§ **EXERCISE**
An identical transcription of the records is required.

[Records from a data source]
========
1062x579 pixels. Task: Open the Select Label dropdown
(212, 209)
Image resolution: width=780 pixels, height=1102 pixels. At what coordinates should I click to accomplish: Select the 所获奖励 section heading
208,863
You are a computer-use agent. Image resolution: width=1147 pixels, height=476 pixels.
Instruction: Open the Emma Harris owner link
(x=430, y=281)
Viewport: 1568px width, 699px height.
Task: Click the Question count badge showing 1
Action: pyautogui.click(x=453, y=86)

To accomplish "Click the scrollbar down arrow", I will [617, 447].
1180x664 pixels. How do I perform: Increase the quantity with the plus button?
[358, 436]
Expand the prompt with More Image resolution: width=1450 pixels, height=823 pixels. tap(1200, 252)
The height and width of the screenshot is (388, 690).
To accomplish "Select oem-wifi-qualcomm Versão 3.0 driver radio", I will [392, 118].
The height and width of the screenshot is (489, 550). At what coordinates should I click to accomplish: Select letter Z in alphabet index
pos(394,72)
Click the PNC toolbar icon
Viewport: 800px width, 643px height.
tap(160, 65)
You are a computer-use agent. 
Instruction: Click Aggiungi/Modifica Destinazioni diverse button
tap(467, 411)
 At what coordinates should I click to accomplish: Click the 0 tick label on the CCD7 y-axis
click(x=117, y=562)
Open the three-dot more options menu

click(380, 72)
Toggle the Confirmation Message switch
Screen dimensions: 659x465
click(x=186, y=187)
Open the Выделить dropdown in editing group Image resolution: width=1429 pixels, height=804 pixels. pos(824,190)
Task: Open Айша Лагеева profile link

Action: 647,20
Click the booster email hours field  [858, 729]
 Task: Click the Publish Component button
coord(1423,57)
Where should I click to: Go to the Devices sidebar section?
========
§ **EXERCISE SOLUTION**
1062x579 pixels. Task: Open the Select Label dropdown
(212, 209)
Image resolution: width=780 pixels, height=1102 pixels. At what coordinates should I click to accomplish: Select the 所获奖励 section heading
208,863
You are a computer-use agent. Image resolution: width=1147 pixels, height=476 pixels.
Instruction: Open the Emma Harris owner link
(x=430, y=281)
Viewport: 1568px width, 699px height.
Task: Click the Question count badge showing 1
Action: pyautogui.click(x=453, y=86)

To accomplish "Click the scrollbar down arrow", I will [617, 447].
1180x664 pixels. How do I perform: Increase the quantity with the plus button?
[358, 436]
Expand the prompt with More Image resolution: width=1450 pixels, height=823 pixels. tap(1200, 252)
The height and width of the screenshot is (388, 690).
To accomplish "Select oem-wifi-qualcomm Versão 3.0 driver radio", I will [392, 118].
The height and width of the screenshot is (489, 550). At what coordinates should I click to accomplish: Select letter Z in alphabet index
pos(394,72)
Click the PNC toolbar icon
Viewport: 800px width, 643px height.
tap(160, 65)
You are a computer-use agent. 
Instruction: Click Aggiungi/Modifica Destinazioni diverse button
tap(467, 411)
 At what coordinates should I click to accomplish: Click the 0 tick label on the CCD7 y-axis
click(x=117, y=562)
Open the three-dot more options menu

click(380, 72)
Toggle the Confirmation Message switch
Screen dimensions: 659x465
click(x=186, y=187)
Open the Выделить dropdown in editing group Image resolution: width=1429 pixels, height=804 pixels. pos(824,190)
Task: Open Айша Лагеева profile link

Action: 647,20
Click the booster email hours field  [858, 729]
 Task: Click the Publish Component button
coord(1423,57)
Where should I click to: Go to the Devices sidebar section?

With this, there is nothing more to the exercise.